Extreme lymphopenia and increased inflammatory syndrome, as evidenced by high CRP levels, are well known risk factors for early death in cancer [[23], [24], [25]]. Still, the death rate of SARS-COV-2 RT-PCR–negative cancer patients is unusually high in this series. Actually, 22 (73%) of the 30 deaths observed occurred in cancer patients with respiratory symptoms without detected SARS-COV-2 on RT-PCR. These observations strongly suggest an underdiagnosis of COVID-19 in this population of cancer patients and an major underestimation of SARS-COV-2 contribution as a cause of death in cancer patients. The management of cancer patients with febrile respiratory symptoms in this period of epidemic should therefore be particularly careful even in the absence of SARS-COV-2 detection. Dedicated clinical trials for this patient population are ongoing, testing immunotherapies, chloroquine analogues or anti-IL-6 (Immunoncovid-20, NCT04333914).

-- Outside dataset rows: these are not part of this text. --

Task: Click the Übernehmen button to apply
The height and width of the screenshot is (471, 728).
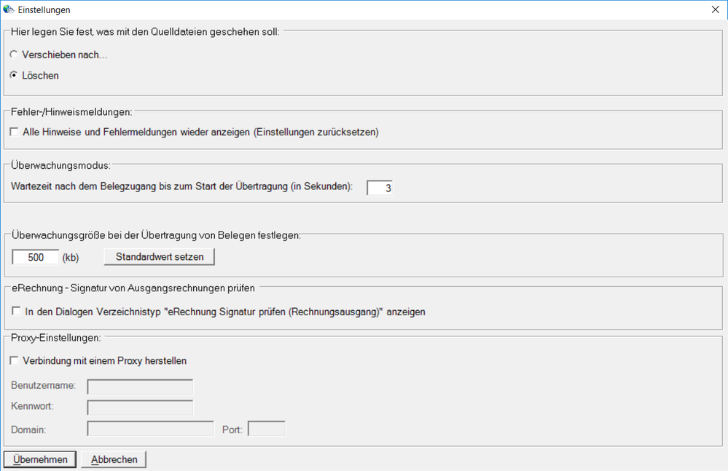Action: [x=40, y=459]
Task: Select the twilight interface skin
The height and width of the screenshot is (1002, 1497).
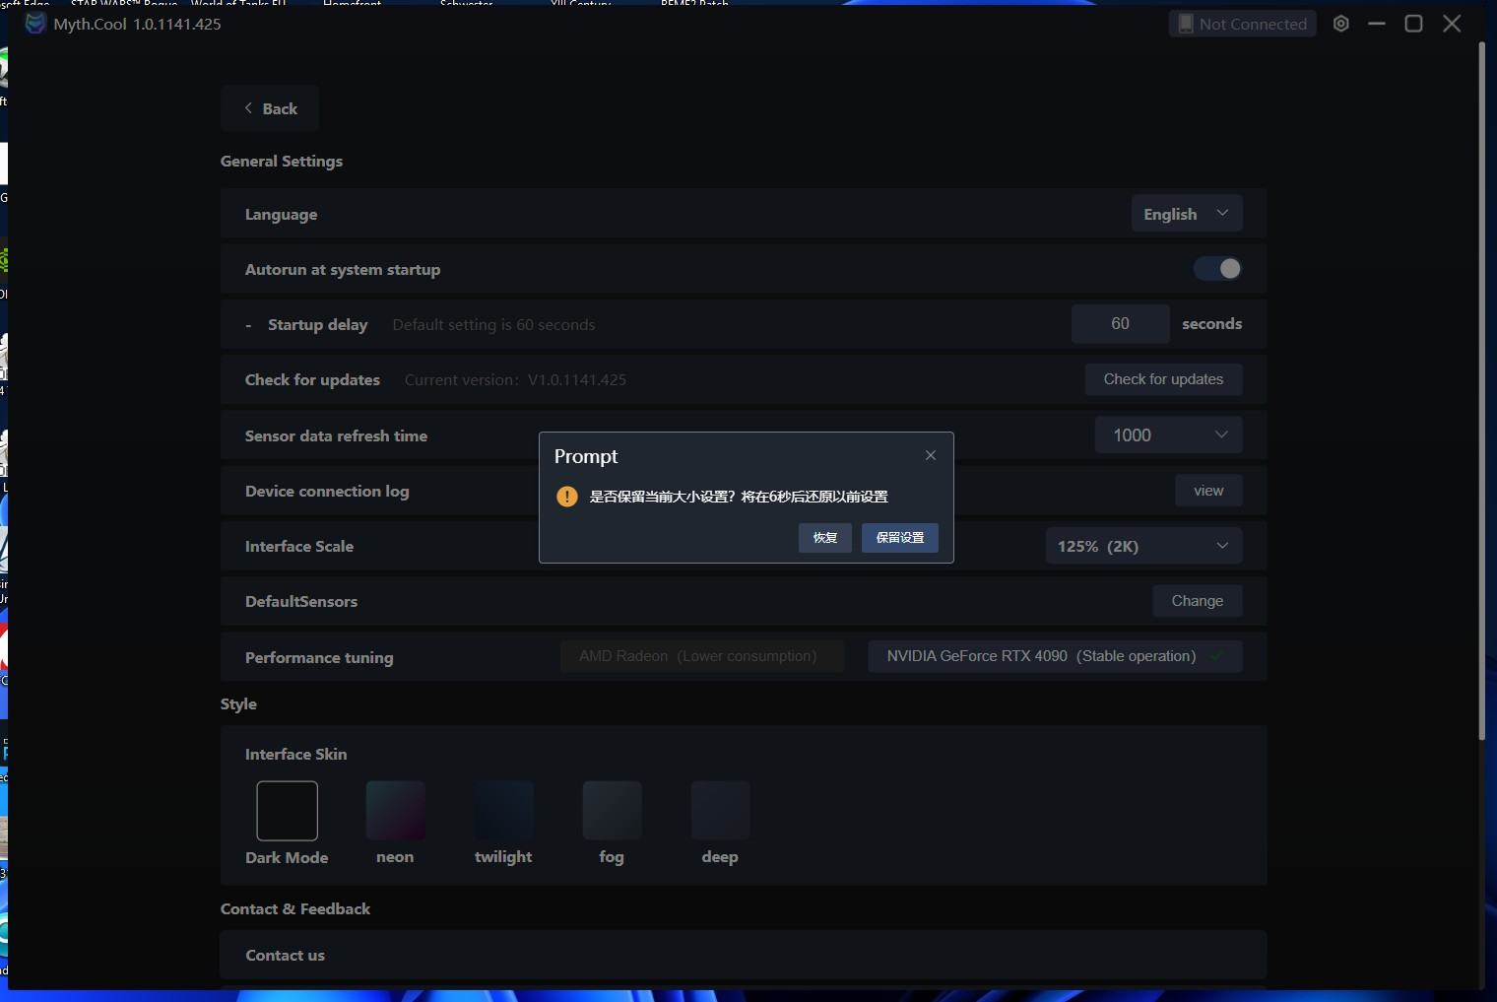Action: (503, 810)
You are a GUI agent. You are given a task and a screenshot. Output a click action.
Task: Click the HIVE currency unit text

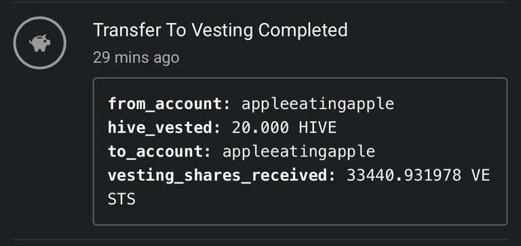coord(317,128)
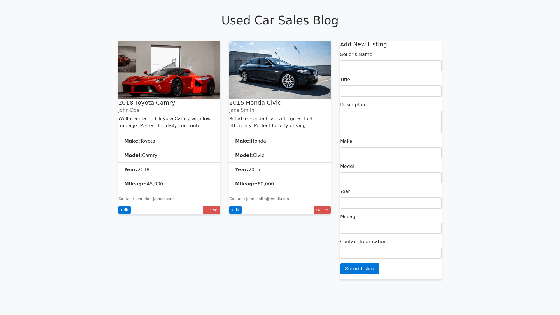This screenshot has height=315, width=560.
Task: Click Edit on Toyota Camry listing
Action: [124, 210]
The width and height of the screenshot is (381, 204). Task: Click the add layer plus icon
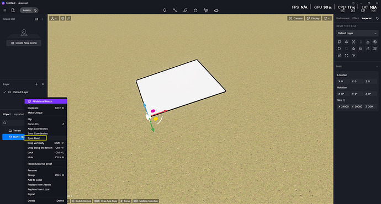(36, 84)
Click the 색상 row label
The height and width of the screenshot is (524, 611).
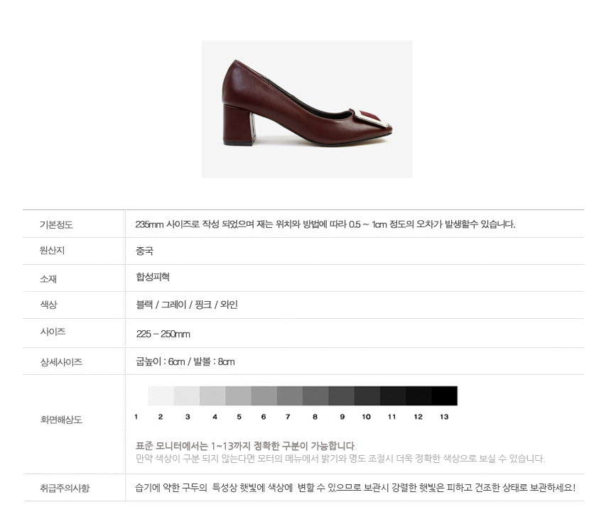(x=48, y=305)
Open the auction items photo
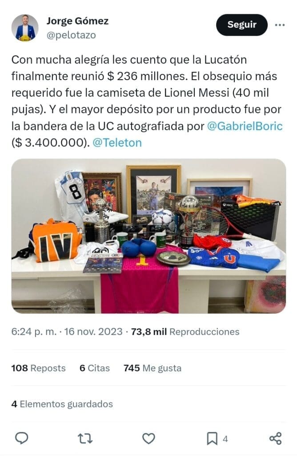The image size is (297, 456). pyautogui.click(x=149, y=236)
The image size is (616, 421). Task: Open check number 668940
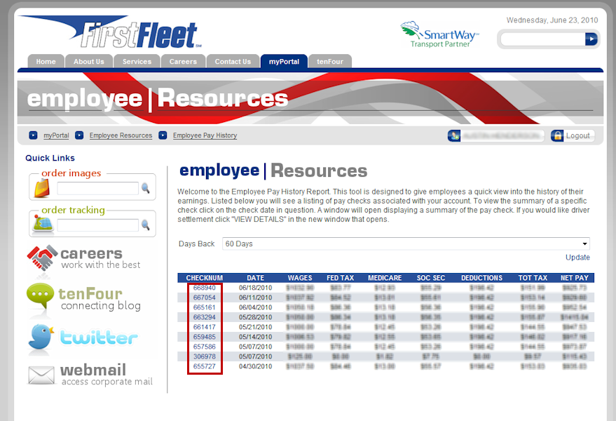(204, 288)
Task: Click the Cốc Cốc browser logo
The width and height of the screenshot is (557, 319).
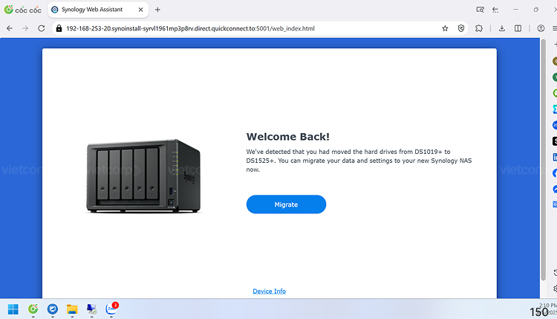Action: coord(22,10)
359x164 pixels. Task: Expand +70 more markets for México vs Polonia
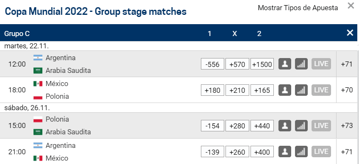[347, 90]
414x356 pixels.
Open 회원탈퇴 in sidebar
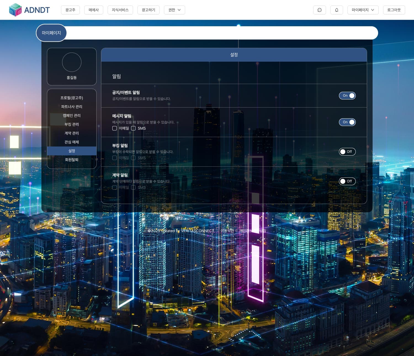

In conclusion, this retrospective series of cancer patients presenting with suspicion of COVID-19 indicates that the death rate at 30 days after diagnosis is high both in patients with and without documented SARS-COV-2 on RT-PCR, the latter group representing 80% of patients. This subgroup of cancer patients presenting with COVID-19 symptoms without documented SARS-COV-2 gathers also 73%, of the observed deaths at 30 days. Specific therapeutic procedures suggested to improve COVID-19 patient survival, e.g. anti-IL-6 Ab [23,25,27,28], chloroquine analogues [29], remdesivir [30], should be investigated also in this SARS-COV-2–negative cancer patient population presenting with severe symptoms suggestive of COVID-19.

Funding

NetSARC (INCA & DGOS) and RREPS (INCA & DGOS), RESOS (INCA & DGOS) and LYRICAN (INCA-DGOS-INSERM 12563), Institut Convergence PLASCAN (17-CONV-0002), Association DAM's, Ensemble contre Le GIST, Eurosarc (FP7-278,742), la Fondation ARC, Infosarcome, InterSARC (INCA), LabEx DEvweCAN (ANR-10-LABX-0061), Ligue de L'Ain contre le Cancer, La Ligue contre le Cancer, EURACAN (EC 739,521) funded this study.

Role of the funding sources

The funding sources had no role in the preparation and finalisation of the manuscript.

Conflict of interest statement

The authors declare no conflict of interest.